Sin is not merely the breaking of rules. At its deepest level, sin is the creature turning away from the Creator and attempting to live as his own source.

In Genesis 3, the temptation was not merely to eat forbidden fruit. The deeper temptation was to reject dependence on God and seek autonomous wisdom:

“You will be like God, knowing good and evil.” (Genesis 3:5)

This is the essence of sin: man wants to become his own source of wisdom, identity, authority, morality, and life. Instead of receiving life from God, man attempts to define life apart from God. Instead of trusting God’s word, man trusts his own judgment. Instead of living under God’s authority, man seeks autonomy.

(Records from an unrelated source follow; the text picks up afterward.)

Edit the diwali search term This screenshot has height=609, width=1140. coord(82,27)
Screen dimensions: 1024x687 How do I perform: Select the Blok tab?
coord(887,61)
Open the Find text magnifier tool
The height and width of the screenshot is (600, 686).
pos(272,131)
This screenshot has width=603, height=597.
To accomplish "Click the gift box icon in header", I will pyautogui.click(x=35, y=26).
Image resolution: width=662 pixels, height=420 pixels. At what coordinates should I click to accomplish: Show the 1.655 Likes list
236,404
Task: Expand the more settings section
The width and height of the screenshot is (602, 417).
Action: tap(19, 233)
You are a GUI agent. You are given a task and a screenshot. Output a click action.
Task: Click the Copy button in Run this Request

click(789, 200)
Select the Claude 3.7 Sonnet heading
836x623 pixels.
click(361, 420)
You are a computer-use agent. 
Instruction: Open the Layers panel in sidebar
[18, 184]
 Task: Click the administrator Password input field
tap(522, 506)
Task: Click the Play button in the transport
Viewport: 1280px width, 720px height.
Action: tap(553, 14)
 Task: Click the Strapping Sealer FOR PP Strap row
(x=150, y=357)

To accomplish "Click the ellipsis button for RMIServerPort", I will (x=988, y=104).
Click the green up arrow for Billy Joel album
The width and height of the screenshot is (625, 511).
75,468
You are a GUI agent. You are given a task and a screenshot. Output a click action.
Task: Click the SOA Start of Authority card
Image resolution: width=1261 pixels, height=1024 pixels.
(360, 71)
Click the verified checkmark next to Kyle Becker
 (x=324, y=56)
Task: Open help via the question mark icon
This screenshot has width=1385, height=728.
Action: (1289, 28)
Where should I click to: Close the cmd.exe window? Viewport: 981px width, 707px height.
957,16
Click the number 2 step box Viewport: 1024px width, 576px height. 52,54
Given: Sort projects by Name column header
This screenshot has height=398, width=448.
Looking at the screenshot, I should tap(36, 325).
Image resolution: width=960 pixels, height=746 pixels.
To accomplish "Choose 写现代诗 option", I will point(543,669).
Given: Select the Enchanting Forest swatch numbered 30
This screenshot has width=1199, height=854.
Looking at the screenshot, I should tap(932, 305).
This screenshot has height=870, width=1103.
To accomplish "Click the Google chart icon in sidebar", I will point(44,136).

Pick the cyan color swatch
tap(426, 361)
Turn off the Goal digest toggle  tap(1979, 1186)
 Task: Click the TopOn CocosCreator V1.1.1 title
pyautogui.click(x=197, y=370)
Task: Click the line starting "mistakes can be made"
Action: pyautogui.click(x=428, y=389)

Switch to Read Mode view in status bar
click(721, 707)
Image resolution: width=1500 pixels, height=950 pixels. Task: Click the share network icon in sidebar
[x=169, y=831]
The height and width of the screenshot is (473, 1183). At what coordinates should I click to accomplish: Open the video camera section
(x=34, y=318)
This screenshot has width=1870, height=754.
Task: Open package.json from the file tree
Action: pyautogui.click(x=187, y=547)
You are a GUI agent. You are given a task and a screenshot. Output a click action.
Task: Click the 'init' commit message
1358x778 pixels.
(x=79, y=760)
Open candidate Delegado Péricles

This is why sin always produces disorder. When man separates himself from the One Source, he does not become free; he becomes fragmented. His desires become disordered. His mind becomes darkened. His relationships become broken. His worship becomes idolatry. His good works become self-glory. Even religion can become a way of glorifying the self rather than returning glory to God.

Sin, therefore, is a false-source problem. Man seeks life from himself, from pleasure, from power, from approval, from achievement, from ideology, from money, from ministry success, or even from religious performance. But none of these can give life. They are not the Source. They are created things. When created things are treated as ultimate, they become idols.

Biblical Tension Theology diagnoses this as a collapse of divine order. The creature rejects the Creator. The branch tries to live without the vine. The recipient behaves as though he were the source. The result is spiritual barrenness, pride, fear, striving, and death.